This 1969 film from trash favourite Al Brescia presents an interesting combination of mondo and “white coater” exploitation forms, apparently using the time-honoured defence of being educational as a means of getting around the censors - as when a discussion of the normalcy of voyeurism provides the justification for an voyeuristic candid camera montage of women in various states of undress.
The film begins with some classic Mom and Dad style birth of a baby footage, as the narrator’s voice-over emphasise the Freudian notion that the infant is already a sexual being.
A montage of clips of children and adolescents then follows, as the voice-over - soon identified as that of a doctor type - emphasises the importance of discussing sexuality openly and honestly with children and adolescents so that they grow up to be normal rather than deviant.
Unsurprisingly the film’s discourses around normal and abnormal sexuality are where its age shows. On the one hand, its defence of masturbation during adolescence as a natural stage in the development of a healthy adult sexuality was probably quite a progressive position for an Italian film to take in 1969. On the other, the lumping together of homosexuality with paedophilia, bestiality and necrophilia as perversions where the wrong object of desire is chosen seems rather dated.
The various vignettes address such themes of nymphomania, understood as a normal desire taken to excess rather than a true deviation; fetishism, featuring Franco Ressell and a mannequin to suggest a giallo connection; gender (re)assignment surgery, focusing on those born with ambiguous genitals; and a man and woman having their physical states monitored by doctors as they purportedly have sex.
An entertaining historical document.

EXERCISE INSTRUCTIONS: Can you copy the film review between "A montage of clips" and "rather than deviant.", inclusive? Nothing in the data is needed.

PROVIDED MATERIAL:

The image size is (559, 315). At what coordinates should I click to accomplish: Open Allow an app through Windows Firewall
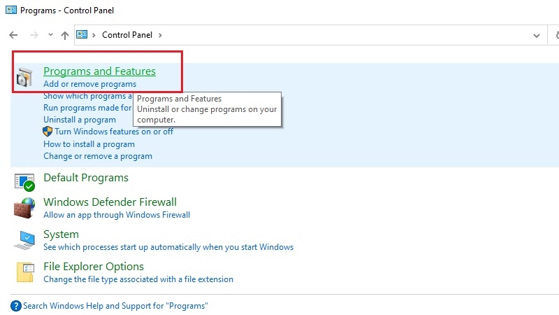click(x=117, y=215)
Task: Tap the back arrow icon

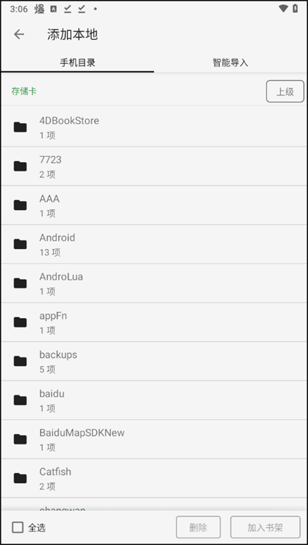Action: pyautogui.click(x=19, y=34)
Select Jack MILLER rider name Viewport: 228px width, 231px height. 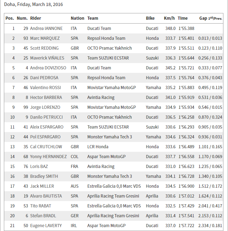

EXERCISE ANSWER:
A montage of clips of children and adolescents then follows, as the voice-over - soon identified as that of a doctor type - emphasises the importance of discussing sexuality openly and honestly with children and adolescents so that they grow up to be normal rather than deviant.